Here’s a few reasons why you would want to write your own custom rules for a linting tool:

  • You can make sure the code base is readable and consistent (a necessity for CSS!)
  • You can prevent some mistakes from happening (for example, always using parens around method calls in Ruby or CoffeeScript, or making sure every method has a comment explaining what it does)
  • Linters can warn you of potential issues (to take a Ruby on Rails or Django example, when you’re using the wrong method to get the count of items in the database)

Example of Stylelint rule

So I sat down and read through the CSS stylelint guide on writing plugins and rules and came up with a basic example that other developers can build upon to lint their own CSS code.

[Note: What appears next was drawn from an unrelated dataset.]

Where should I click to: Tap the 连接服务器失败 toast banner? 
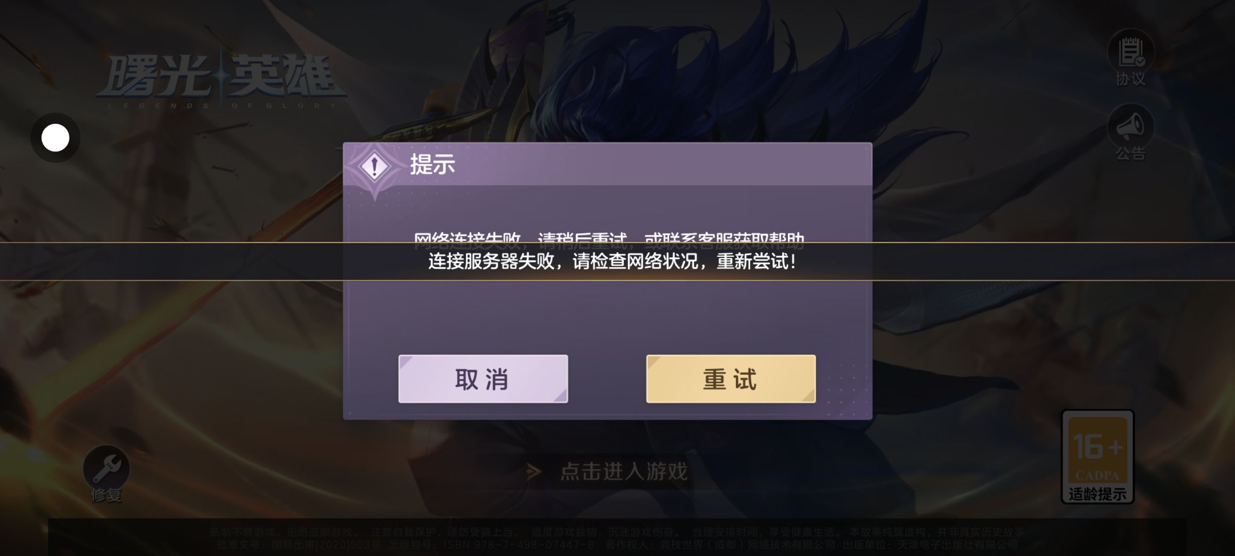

The custom stylelint rule will detect whether the “visibility” property is being used. In most codebases it isn’t used, so I thought it would be a safe enough example that anyone can run.

.stylelintrc

{
  "extends": "stylelint-config-standard",
  "rules": {
    "neverfriday/no-visibility-allowed": true
  },
  "plugins": [
    "./neverfriday-stylelint-plugin.js"
  ]
}

neverfriday-stylelint-plugin.js

var stylelint = require("stylelint");

var ruleName = "neverfriday/no-visibility-allowed";
var messages = stylelint.utils.ruleMessages(ruleName, {
  expected: function(value) {
    return "Try not to use visibility: " + value;
  }
});

module.exports = stylelint.createPlugin(ruleName, function(enabled) {
  if (!enabled) {
    return;
  }
  return function(root, result) {
    root.walkDecls(function(decl) {
      if (decl.prop === "visibility") {
        stylelint.utils.report({
          result,
          ruleName,
          message: messages.expected(decl.prop + ", " + decl.value),
          node: decl,
          word: decl.value
        });
      }
    });
  }
});

module.exports.ruleName = ruleName;
module.exports.messages = messages;

How To Create a Stylelint Plugin or Rule

The instructions for writing your own plugins and rules are in the Stylelint Developer Guide:

It didn’t take very long to write a few more rules for stylelint and the linter immediately found a lot of coding standard violations that made our CSS inconsistent. After fixing the rules, the code was cleaner and more consistent and developers could worry about higher-level concerns.

I really enjoyed using stylelint and will be using it for future projects whenever possible. Alternatively, I will be writing custom rules for whatever linters I use on projects.